There are some great synonyms out there. It would help to know more about the most effective ones. Keep reading to learn which ones work best when you want to inform someone in writing.
Also, you can skip to the last section if you want to know more about “I am writing to inform you.” We’ve covered whether it’s correct and when it makes sense.
This Is to Let You Know (Formal)
“This is to let you know” is a good choice in formal emails that works well as a synonym. It shows that you have to tell someone something important, so they should focus on what follows the phrase.
You’ll generally have success with the phrase when emailing employees. It’s a good way to demand their attention without sounding too bossy or controlling. That way, you can pass on important information via email while remaining polite.
We recommend using “this is to let you know” rather than “I am writing to inform you” in most business situations. It is less redundant, which makes you sound more confident in your writing.

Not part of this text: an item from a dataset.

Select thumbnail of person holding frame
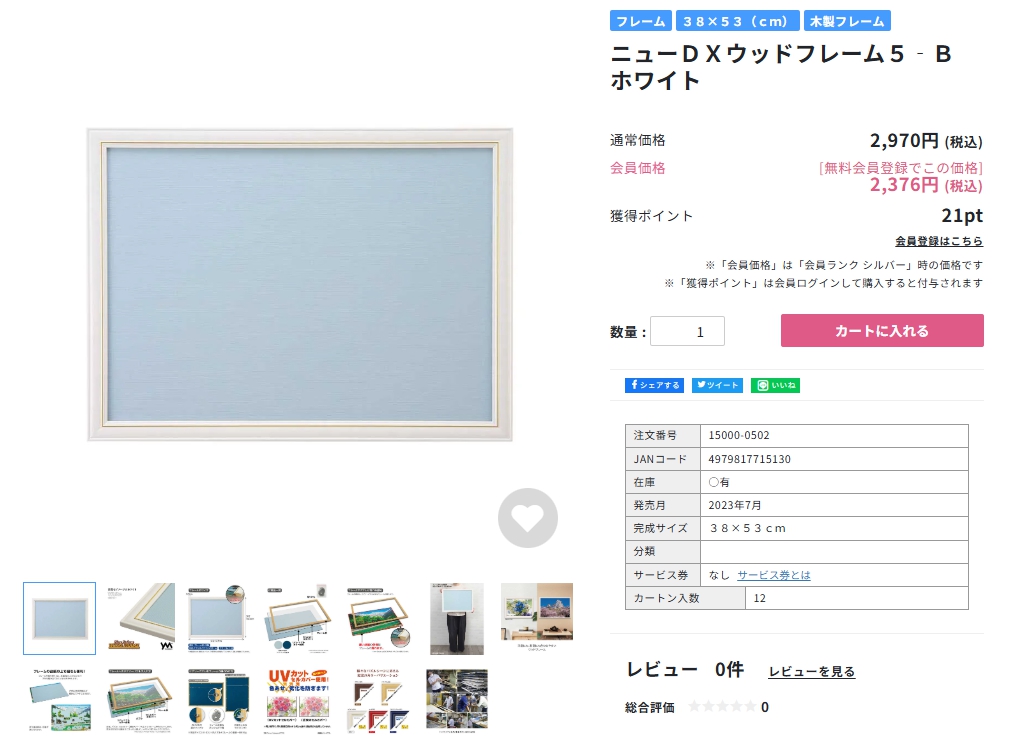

You can refer to this example to help you:
This is to let you know that we will be changing providers over the next few weeks. Do you have any issues with that?
Just Saying (Informal)
“Just saying” is a great conversational alternative for “I am writing to inform you.” It works well in written and spoken cases and allows you to introduce someone to important information without putting too much pressure on them.
You should use “just saying” when passing information to colleagues or friends. It shows you want them to know something, although it might not be the most relevant piece of information at the moment you tell them.
Unfortunately, “just saying” doesn’t work well in formal emails. You should certainly avoid using it in business contexts. Stick with “I am writing to inform you” or a different professional alternative if you want to sound formal.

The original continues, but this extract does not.